Animal-rights advocates have made a big deal about the way the ducks are force-fed to produce the enormously swollen livers from which the foie gras is made. But I’ve been looking at the plight of the underpaid, overworked and often gruesomely exploited farmworkers who feed and otherwise care for the ducks.

Their lives are hard.

Each feeder, for example, is responsible for feeding 200 to 300 (or more) ducks — individually — three times a day. The feeder holds a duck between his or her knees, inserts a tube down the duck’s throat, and uses a motorized funnel to force the feed into the bird. Then on to the next duck, hour after hour, day after day, week after week.

The routine is brutal and not very sanitary.
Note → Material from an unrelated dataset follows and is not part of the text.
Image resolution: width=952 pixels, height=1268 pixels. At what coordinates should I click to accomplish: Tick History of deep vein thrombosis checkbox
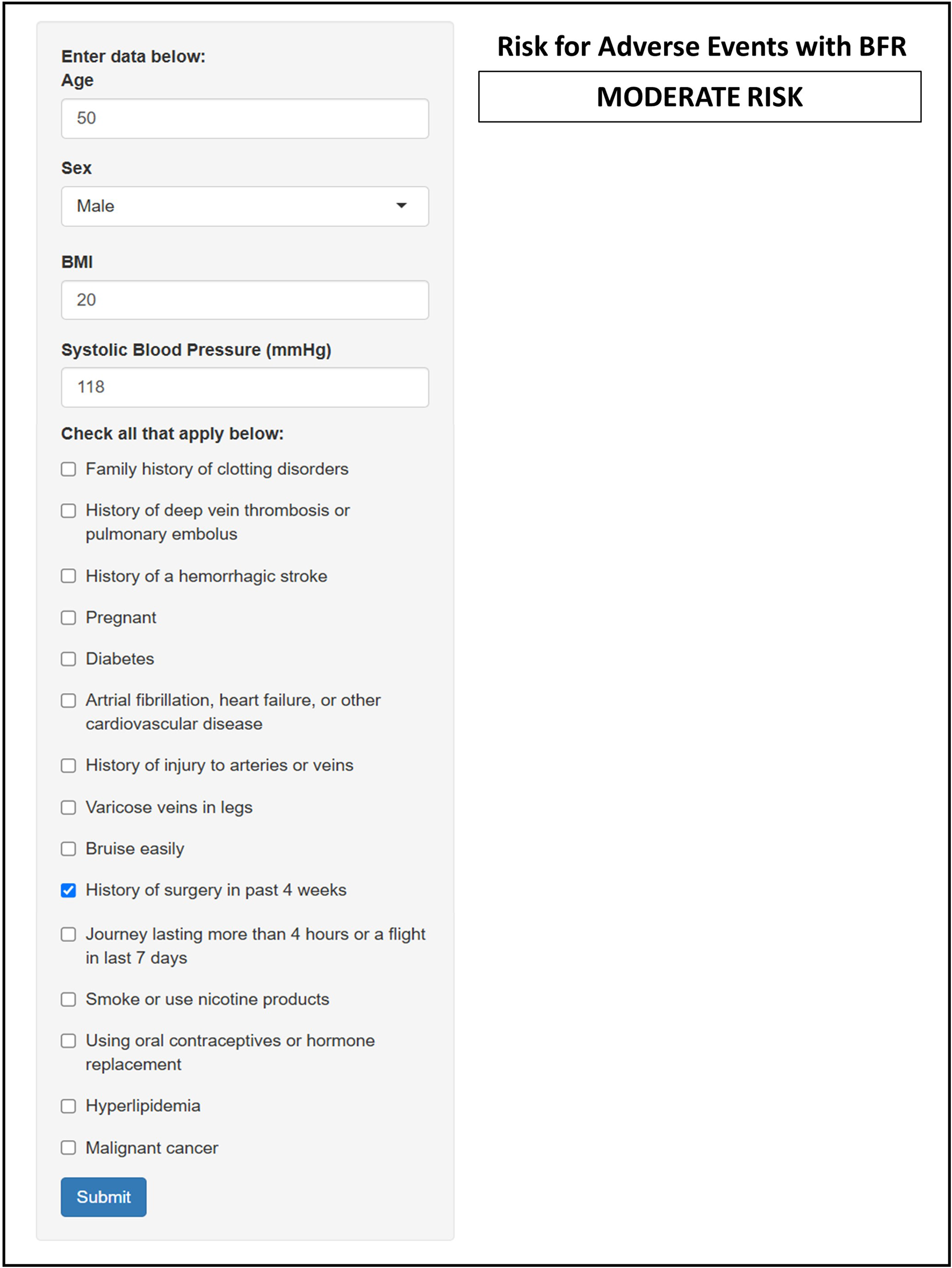pyautogui.click(x=69, y=510)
Each feeding takes about four hours and once the birds are assigned a feeder, no one else can be substituted during the 22-day force-feeding period that leads up to the slaughter. Substituting a feeder would upset the ducks, according to the owners of Hudson Valley Foie Gras, which operates the farm.

Not only do the feeders get no days off during that long stretch, and no overtime for any of the long hours, but they get very little time even to sleep each day. The feeding schedule for the ducks must be rigidly observed.

When I asked one of the owners, Izzy Yanay, about the lack of a day of rest, he said of the workers: “This notion that they need to rest is completely futile. They don’t like to rest. They want to work seven days.”

Covering this story has been like stepping back in time. Farmworkers in New York do not have the same legal rights and protections that other workers have, and the state’s multibillion-dollar agriculture industry has taken full advantage of that. The workers have no right to a day off or overtime pay. They don’t get any paid vacation or sick days. When I asked one worker if he knew of anyone who had a retirement plan, he laughed and laughed.

To understand how it’s possible to treat farmworkers in New York this way you have to look back to the 1930s when President Franklin Roosevelt was trying to get Congress to pass the Fair Labor Standards Act to provide basic wage and hour protections for workers. Among the opponents were segregationist congressmen and senators who were outraged that the protections would apply to blacks as well as whites.

Most agricultural and domestic workers were black, and the legislation was not passed until those two categories of workers were excluded. New York State lawmakers, under heavy and sustained pressure from the agriculture lobby, have similarly exempted farmworkers (the vast majority of whom are now Latino) from most state labor law protections.

There was a good chance — right up until Monday, when the State Senate went through a sudden and cataclysmic change from Democratic to Republican control — that something might be done about this legislatively. On Monday evening, the Assembly passed (and Gov. David Paterson has promised to sign) a bill extending much-needed labor protections to farmworkers, including the right to at least one day of rest per week and, more important, the right to bargain collectively.

Republican senators were split on the bill, however, and the New York Farm Bureau, the lead lobbying agency for the agriculture industry, is furiously opposed to passage. With the upheaval in the Senate, the fate of the bill, called the Farmworkers Fair Labor Practices Act, is unknown.

A major supporter of the bill, the Rev. Richard Witt, executive director of the Rural and Migrant Ministry of New York, said the Senate shift would have no effect on the campaign for passage of the bill. Another supporter, Kerry Kennedy, founder of the Robert F. Kennedy Center for Justice and Human Rights, also said she will continue to push hard for passage.

“It’s shocking that these conditions could exist in New York State,” Ms. Kennedy said. “We talked to a worker who had not had a day off in 10 years.”

That is not an argument that carries much weight with the Farm Bureau.

Sounding like an echo of Mr. Yanay, the bureau’s spokesman, Peter Gregg said, “They don’t want days off. The farmworkers want to work. They came here to make money.”